Com essa possibilidade, ficaria resguardado o ordenamento jurídico sem necessidade de grandes pesquisas sobre a finalidade inicial, que ensejou a criação do órgão, ao tempo que se evitaria o absurdo de permitir a contratação direta de um órgão que foi criado bem posteriormente, sem, contudo, admitir-se igual tratamento para outro que, mesmo criado anteriormente, teve seu ramo de atividade expandido, ardilosamente, após o advento da Lei nº8.666/93[5]." (o grifo não consta do original)

                      
                   Pois bem, no caso em estudo, observa-se que o serviço de logística postal integrada prestado pela EBCT foi instituído pela Portaria nº 500, de 6 de dezembro de 2004, do Ministro de Estado das Comunicações, no uso de suas atribuições institucionais. Desta feita, supondo que esse plus aos serviços postais, nos termos do art.2º da citada Portaria, foi agregado à atividade fim dos Correios, tem-se que admitir a sua ocorrência em data posterior à vigência da Lei nº 8.666/93[6], fato que, por si só, inviabilizaria a contratação direta da entidade com espeque no Art.24, inciso VIII, da Lei nº 8.666/93.


                   Sob tais perspectivas legais, o entendimento mais consentâneo firma-se no sentido da inviabilidade jurídica de contratação direta da Empresa Brasileira de Correios e Telégrafos (EBCT) para o fim de gerenciamento do almoxarifado e outros serviços de logística integrada, com respaldo no Art. 24, inciso VIII, da Lei nº 8.666/93.

                     Todavia, nada obsta que a Administração possa vir a terceirizar atividades vinculadas à logística integrada com vistas a tornar mais eficiência os serviços desenvolvidos, observadas as premissas legais próprias advindas desse tipo de parceria, em especial, a licitação.


                                                                                                               Maria Lúcia Miranda Alvares*


* ALVARES, Maria Lúcia Miranda. 
[1]    Art. 10 do DL nº200/67: "Art. 10......§ 7º Para melhor desincumbir-se das tarefas de planejamento, coordenação, supervisão e controle e com o objetivo de impedir o crescimento desmensurado da máquina administrativa, a Administração procurará desobrigar-se da realização material de tarefas executivas, recorrendo, sempre que possível, à execução indireta, mediante contrato, desde que exista, na área, iniciativa privada suficientemente desenvolvida e capacitada a desempenhar os encargos de execução."
[2]    A enumeração dos requisitos foi extraída da obra Contratação Direta sem Licitação, de Jacoby Fernandes, 8 ed.
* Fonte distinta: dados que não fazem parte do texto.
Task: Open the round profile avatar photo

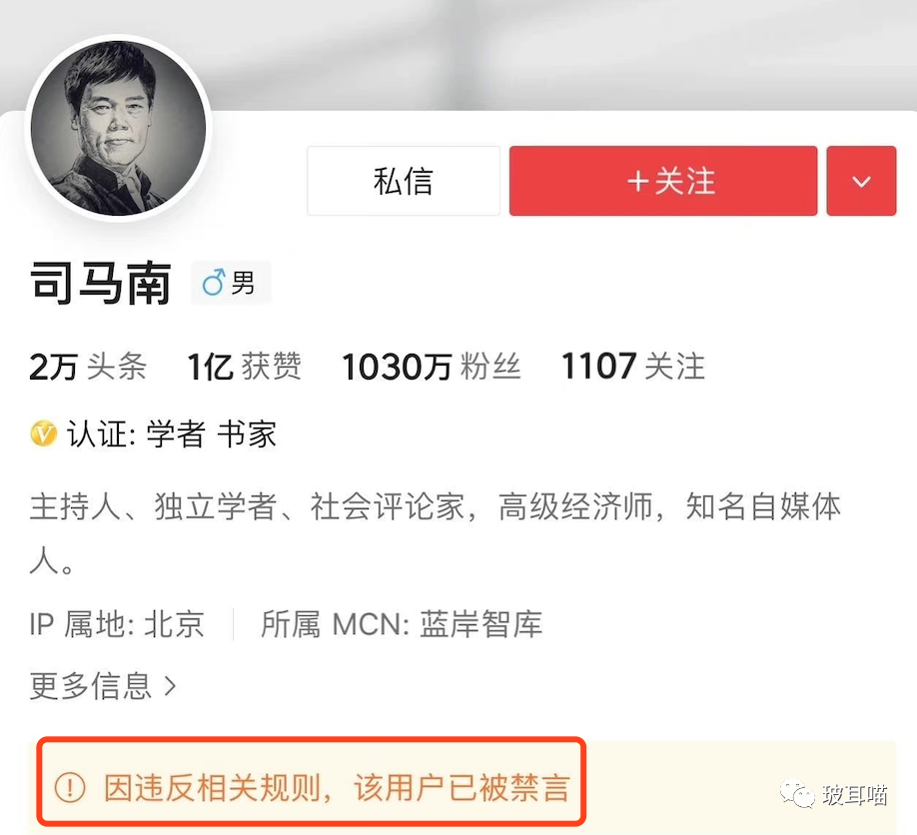Action: coord(119,128)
Belo Horizonte:Editora Fórum, 2008, p. 380.
[3]    A decisão do STF na ADPF nº 46 somente avaliza a decisão do TCU, ao fixar o conceito de atividade postal de exclusividade dos Correios (regime de exclusividade e não de monopólio) .
[4]    Caso da EBCT.
[5]    Ob.cit.pp. 387/388
[6] Faz importante ressaltar que a própria Portaria nº 500/2004 refere que o serviço de logística consiste em uma atividade “afim aos serviços postais”, portanto, com características acessórias, compreendendo serviços anteriores e posteriores aos serviços postais.  Cuida-se de uma atividade que não se confunde com os serviços postais, enquanto atividade fim dos Correios. A ilação posta, portanto, deve ser tida como hipótese a ser levantada para incremento do debate.